Only the closing stretch of the material is wanted: the line containing "Fully Automatic SMT Line (417, 1529)" and every line after it, transcribed exactly.

#### SUPPLIED DATA

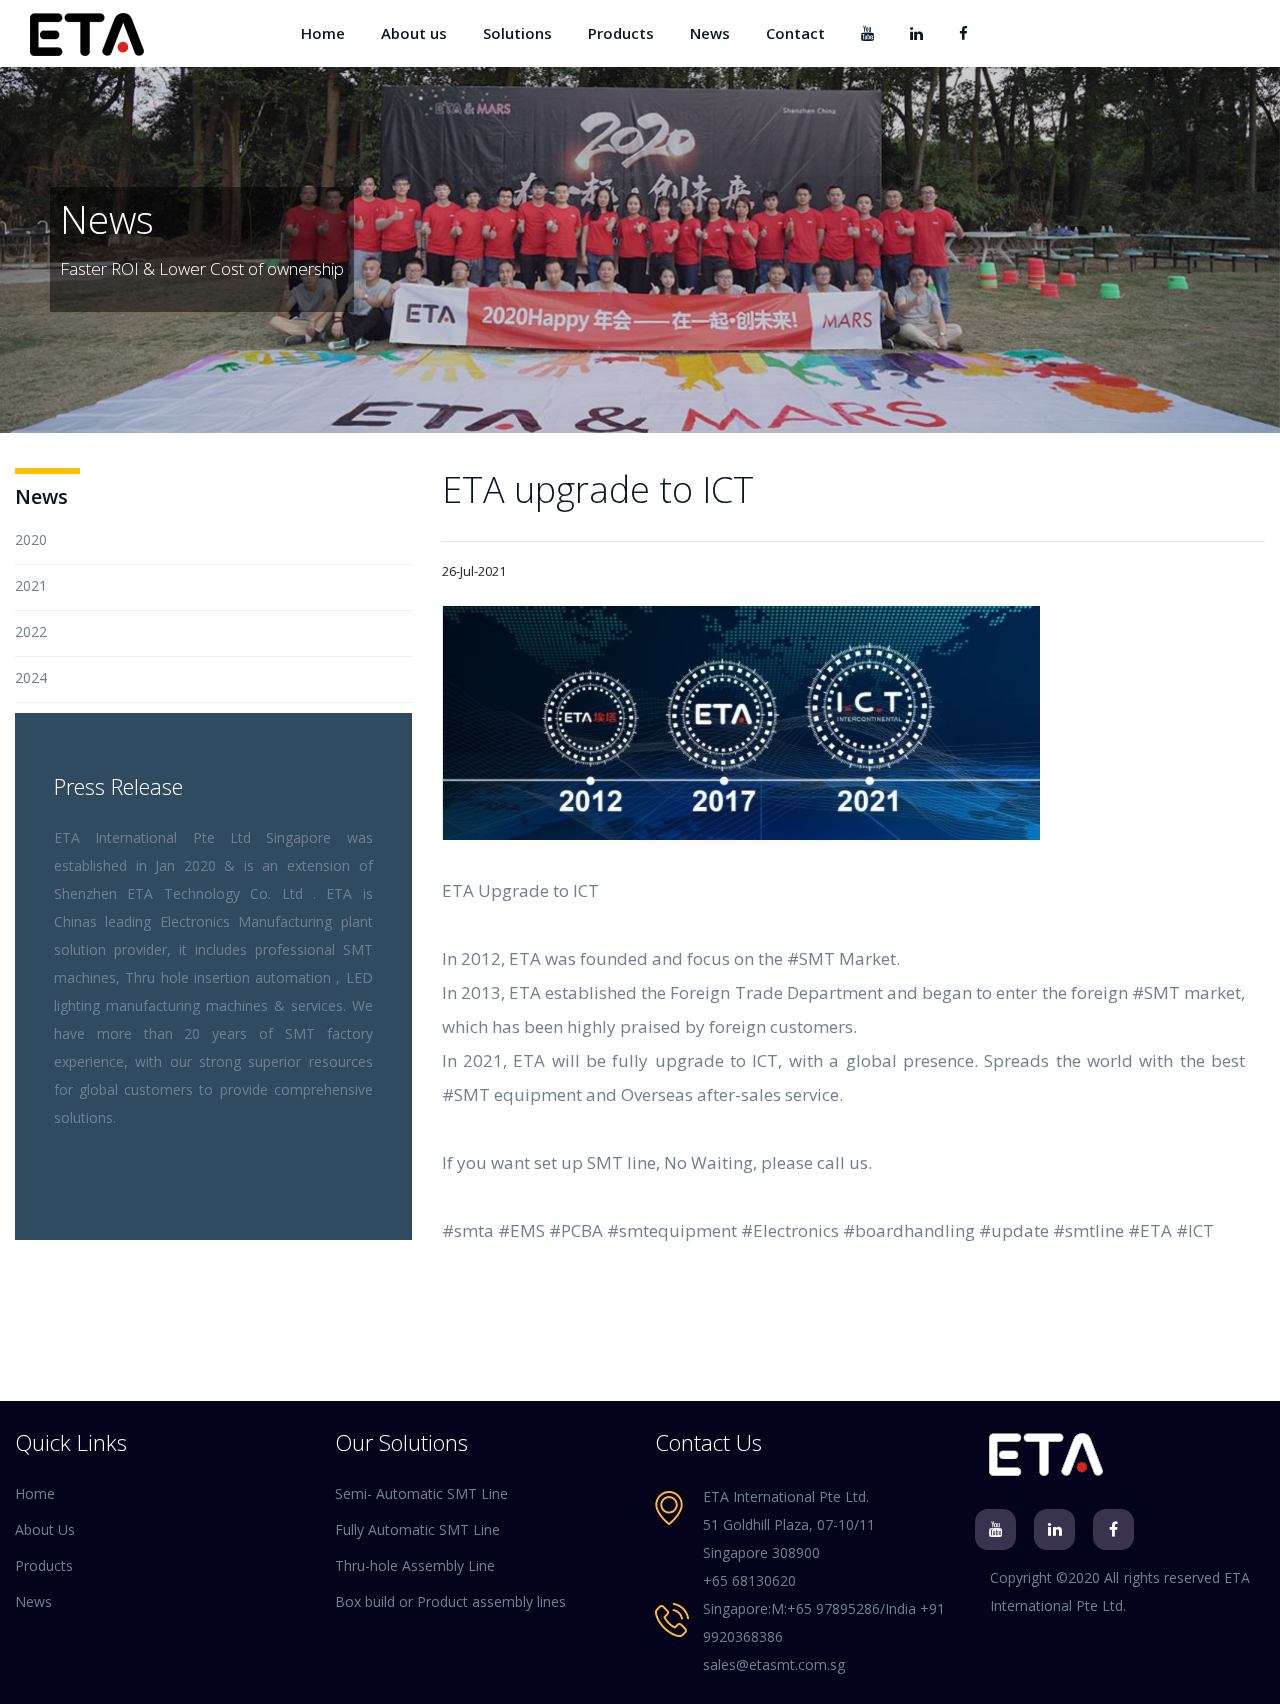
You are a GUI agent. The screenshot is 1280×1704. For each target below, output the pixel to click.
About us (414, 33)
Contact (795, 33)
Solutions (517, 33)
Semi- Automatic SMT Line (421, 1493)
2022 (31, 631)
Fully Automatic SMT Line (417, 1529)
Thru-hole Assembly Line (415, 1565)
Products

########

RESULT OF THIS EXERCISE:
Fully Automatic SMT Line (417, 1529)
Thru-hole Assembly Line (415, 1565)
Products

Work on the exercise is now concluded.